Heaven and Scorched Earth

Heaven and Scorched Earth

Tom Clavin, left, Bob Drury, right.
Tom Clavin, left, Bob Drury, right.
The Sioux warrior’s accomplishment puts Custer’s subsequent last stand in perspective
By
Russell Drumm

“The Heart Of

Everything That Is”

Bob Drury and Tom Clavin

Simon and Schuster, $30

    “The Heart of Everything That Is: The Untold Story of Red Cloud, an American Legend” is an inspired achievement.
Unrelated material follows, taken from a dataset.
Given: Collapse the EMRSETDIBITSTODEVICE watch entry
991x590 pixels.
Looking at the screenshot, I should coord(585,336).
The authors Bob Drury and Tom Clavin have dug deep into contemporaneous newspaper stories, eyewitness accounts, military records, and a long-lost autobiography dictated by Red Cloud, “the only American Indian in history to defeat the United States Army in a war, forcing the government to sue for peace on his terms.”

    The Sioux warrior’s accomplishment puts Custer’s subsequent last stand in perspective — a military victory, for sure, but one made possible through Red Cloud’s leadership, intertribal diplomacy, and military strategy, all of which broke from longstanding Indian tradition.

    The Battle of Little Big Horn followed by a year the Battle-of-the-Hundred-in-the-Hands (the name coined by a hermaphrodite seer), during which a combined force of Lakota, Oglalas, Brules, Miniconjous, and Sans Arcs Sioux joined with their former enemies — Cheyenne, Arapaho, Nez Perce, and Shoshones — to massacre 81 soldiers they had drawn out of Fort Phil Kearny in northern Wyoming in June of 1866.

    The fort was meant to protect gold miners, white hunters, and settlers heading west on the Bozeman Trail. The Bozeman was a northern extension of the Oregon Trail and wound through prime Sioux hunting ground. And, it abutted the Black Hills of South Dakota, the Sioux’s sacred Paha Sapa, the heart of everything that is.

    The depth of research and page-turning strength of narrative bring the reader back in time to take the Hollywood out of the picture and give an unflinching portrait of Indians and whites alike. For the Sioux, Paha Sapa was heaven on earth at the time, or close to it: buffalo as far as the eye could see, fresh streams from mountain snowmelt, cool forests, oceans of grassland, fish and game abounding.

    The authors point out that while Sioux culture possessed what might today be thought of as a higher consciousness about their relationship to their environment, it did not extend to a willingness to share it. The Sioux and most of the Plains Indians at the time were warriors who put great store in protecting their territories, and in the process killing, torturing, and humiliating their enemies — other tribes and white settlers — before, during, and after death.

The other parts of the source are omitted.